## Given entries
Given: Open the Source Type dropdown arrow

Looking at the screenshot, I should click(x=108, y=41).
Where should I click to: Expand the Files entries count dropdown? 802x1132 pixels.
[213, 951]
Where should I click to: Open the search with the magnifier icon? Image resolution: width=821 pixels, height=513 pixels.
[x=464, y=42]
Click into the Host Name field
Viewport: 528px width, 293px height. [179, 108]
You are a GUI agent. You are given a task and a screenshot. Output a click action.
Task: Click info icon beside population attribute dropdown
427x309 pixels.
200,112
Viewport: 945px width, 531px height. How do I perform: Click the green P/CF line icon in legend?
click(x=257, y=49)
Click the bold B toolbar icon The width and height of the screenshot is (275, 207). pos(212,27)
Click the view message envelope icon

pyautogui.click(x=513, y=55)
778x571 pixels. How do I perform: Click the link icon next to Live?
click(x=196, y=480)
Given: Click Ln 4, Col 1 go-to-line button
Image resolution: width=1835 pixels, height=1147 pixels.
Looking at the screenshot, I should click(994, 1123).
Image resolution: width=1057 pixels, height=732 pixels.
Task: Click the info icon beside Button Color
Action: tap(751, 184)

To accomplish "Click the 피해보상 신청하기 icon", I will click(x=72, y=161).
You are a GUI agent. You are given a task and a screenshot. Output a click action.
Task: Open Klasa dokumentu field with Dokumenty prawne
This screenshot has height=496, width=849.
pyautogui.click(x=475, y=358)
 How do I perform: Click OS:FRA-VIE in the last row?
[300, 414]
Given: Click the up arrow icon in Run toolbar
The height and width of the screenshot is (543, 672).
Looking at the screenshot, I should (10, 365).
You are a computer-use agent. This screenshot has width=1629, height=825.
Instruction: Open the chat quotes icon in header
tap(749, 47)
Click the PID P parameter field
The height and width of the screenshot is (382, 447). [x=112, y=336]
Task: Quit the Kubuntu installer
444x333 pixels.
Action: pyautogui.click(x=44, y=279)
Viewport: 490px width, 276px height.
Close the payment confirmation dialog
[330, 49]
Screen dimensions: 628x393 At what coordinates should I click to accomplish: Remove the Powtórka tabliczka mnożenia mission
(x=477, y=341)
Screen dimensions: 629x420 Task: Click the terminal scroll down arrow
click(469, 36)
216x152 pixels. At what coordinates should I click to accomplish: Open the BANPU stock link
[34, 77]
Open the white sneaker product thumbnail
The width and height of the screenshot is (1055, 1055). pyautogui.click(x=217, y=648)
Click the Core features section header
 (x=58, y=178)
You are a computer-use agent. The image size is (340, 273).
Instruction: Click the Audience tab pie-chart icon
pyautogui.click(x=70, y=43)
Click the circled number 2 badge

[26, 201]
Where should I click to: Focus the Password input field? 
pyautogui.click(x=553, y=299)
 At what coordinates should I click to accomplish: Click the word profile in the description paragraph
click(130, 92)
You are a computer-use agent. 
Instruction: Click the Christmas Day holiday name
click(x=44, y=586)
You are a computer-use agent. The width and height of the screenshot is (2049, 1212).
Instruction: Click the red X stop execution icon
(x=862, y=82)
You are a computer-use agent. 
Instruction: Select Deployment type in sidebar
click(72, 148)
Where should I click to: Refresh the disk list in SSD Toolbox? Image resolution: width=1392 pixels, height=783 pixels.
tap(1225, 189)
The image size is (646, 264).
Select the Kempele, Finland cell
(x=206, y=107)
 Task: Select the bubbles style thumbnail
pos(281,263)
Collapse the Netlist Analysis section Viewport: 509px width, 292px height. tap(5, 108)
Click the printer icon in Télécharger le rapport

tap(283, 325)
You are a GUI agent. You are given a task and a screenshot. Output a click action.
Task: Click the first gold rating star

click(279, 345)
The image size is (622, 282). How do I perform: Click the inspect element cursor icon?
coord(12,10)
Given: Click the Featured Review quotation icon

## Given request
Could you turn the material from the line containing "Where should I click to: Focus" up to and including the line containing "click(130, 92)" into a JSON list of strings, one string per line, leaving out any blank lines?

## Output of the task
[
  "Where should I click to: Focus the Password input field? ",
  "pyautogui.click(x=553, y=299)",
  " At what coordinates should I click to accomplish: Click the word profile in the description paragraph",
  "click(130, 92)"
]